Construction work to convert the Zwickau factory into Europe’s largest plant exclusively making fully-electric vehicles is on track to finish in 2021, VW said. Upon completion, it will churn out as many as 330,000 cars per year, slightly less than Tesla Inc.’s targeted global deliveries for 2019.

It’s unclear, though, how many German customers will switch to electric cars in a country with a rich automotive heritage centered on combustion engines. Charging infrastructure in Europe’s largest economy remains patchy. Adoption has been tepid and forced Merkel to push back a target of 1 million electric cars on German roads by two years to 2022.

VW has earmarked about 30 billion euros ($33 billion) to develop the industry’s largest fleet of electric cars, more than any other company. Zwickau is leading the push with plans to produce six different models for the group’s VW, Audi and Seat brands. The company will have a total of eight factories worldwide by 2022 that make electric vehicles.

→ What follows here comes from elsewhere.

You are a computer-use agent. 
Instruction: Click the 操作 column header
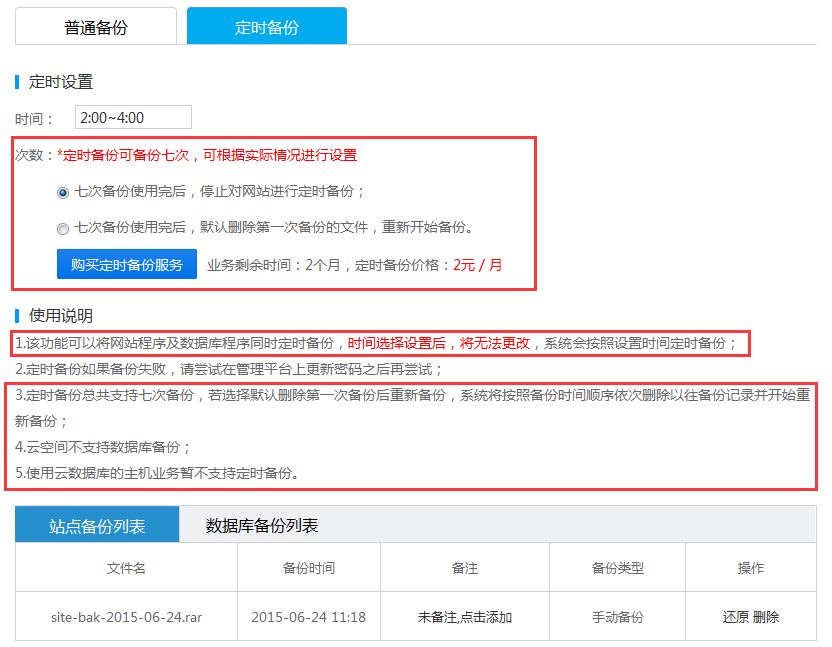click(751, 568)
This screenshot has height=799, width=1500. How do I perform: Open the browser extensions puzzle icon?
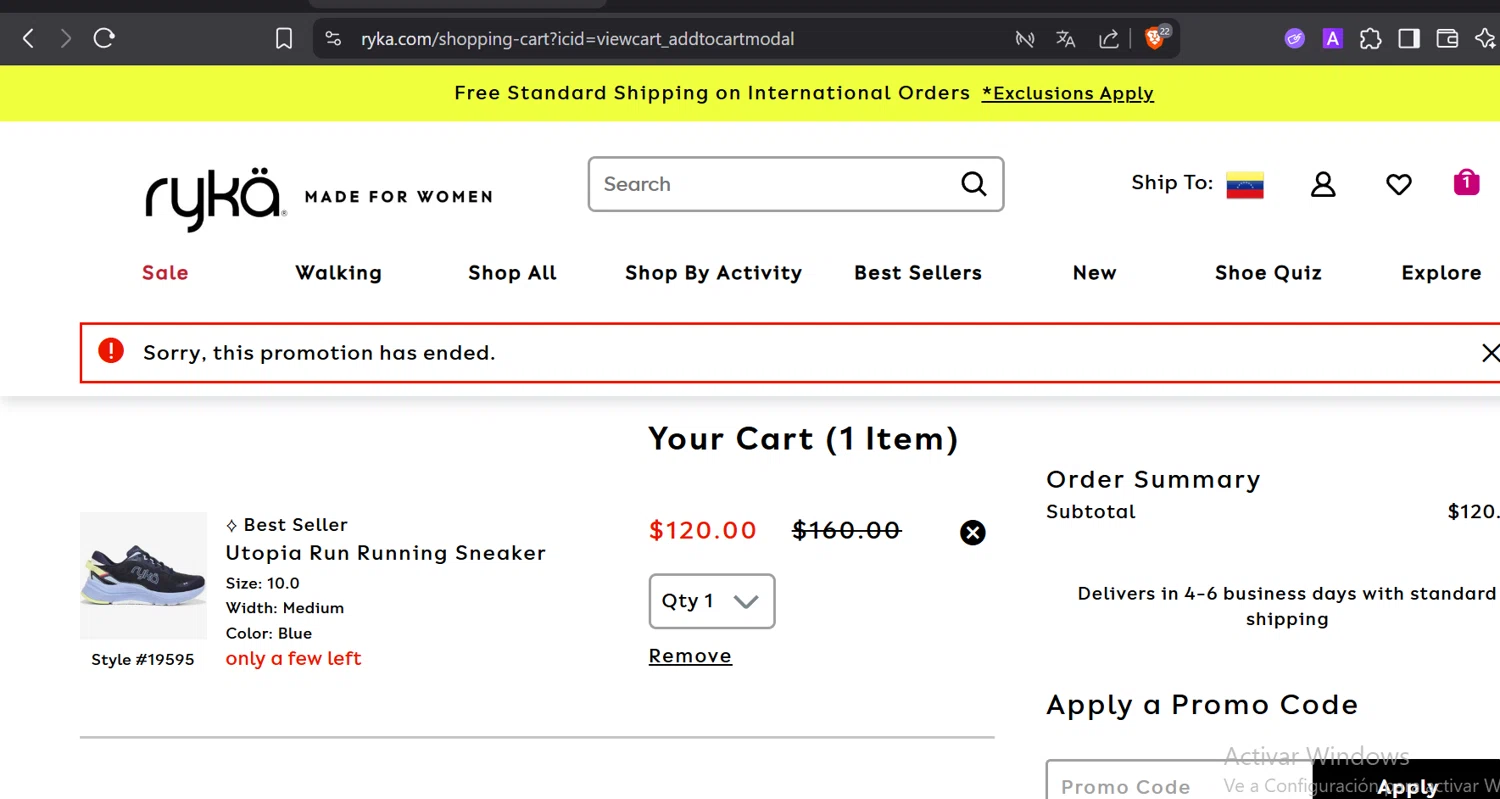pos(1371,39)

Top officials from German automakers, parts suppliers and labor unions are due to meet Merkel and key regional leaders in Berlin on Monday evening for their latest discussion about electric mobility, including plans to boost charging infrastructure.

Merkel said in a podcast Sunday previewing the meeting that the government’s focus is on promoting electric vehicles but that it’s also open to hydrogen technology. It wants 1 million charging stations to be in place by 2030, she said.

Encouraging consumers to buy electric cars via a so-called “Environment Bonus” funded by the government and automakers is one option under consideration, Merkel added.